Le non-cumul du mandat n’est pas le « sens de l’histoire » pour reprendre l’expression involontairement marxisante de Jean-Marc Ayrault, chef de file des députés PS (note sur son site). C’est le sens d'une certaine « morale » de gauche, qui de Pierre Mendès-France à Lionel Jospin à mis l’éthique démocratique au cœur de son combat politique malgré la 5e République. Conquérir le pouvoir présidentiel de la 5e République (sans se faire bouffer par celle-ci) pour construire une 6e République, tel est le défi du le camp du progrès. Les primaires ouvertes de la gauche seront le moyen de dompter la compétition à l'investiture présidentielle. Organiser ce débat populaire et démocratique, construire une plate-forme commune, permettra de fédérer les gauches (politique, syndicale, associative). Par ce vote, les militants du PS ouvrent la voie à ce processus historique.

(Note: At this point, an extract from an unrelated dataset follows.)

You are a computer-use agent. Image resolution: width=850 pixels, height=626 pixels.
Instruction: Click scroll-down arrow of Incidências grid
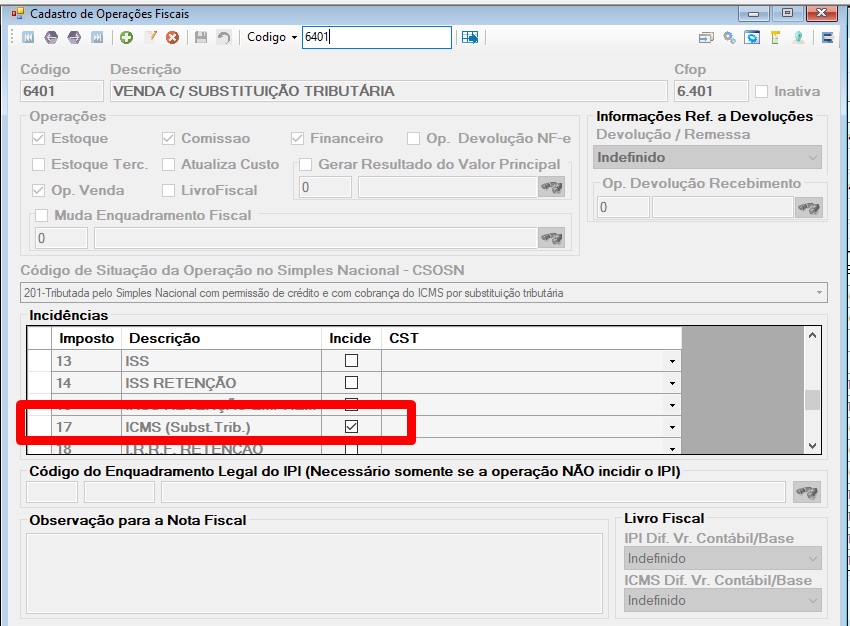tap(812, 446)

Un autre intérêt sied aux résultats de cette consultation interne. Il s'agit de la 12e question, ouverte aux remarques éventuelles des militants (questionnaire complet). Une mine d'or pour connaître les aspirations des militants du PS. Gageons que Solférino lira les réponses avec attention. Sans prétendre être exhaustif ou objectif, il ressortirait plusieurs choses de ces réponses. En toute logique, la volonté d'imposer  « le non-cumul maintenant », c'est à dire dès les élections régionales de mars 2010. Il émergerait aussi une envie de formation militante, d'une meilleure intégration aux processus internes du PS, parfois jusqu'à l'idée de démocratie participative (en référence à qui vous savez). Enfin s'exprimerait l'idée d'une certaine « discipline » dans la parole des personnalités socialistes. Une expression forte des militants, un devoir d'action pour les dirigeants du PS en somme. Martine Aubry en tête.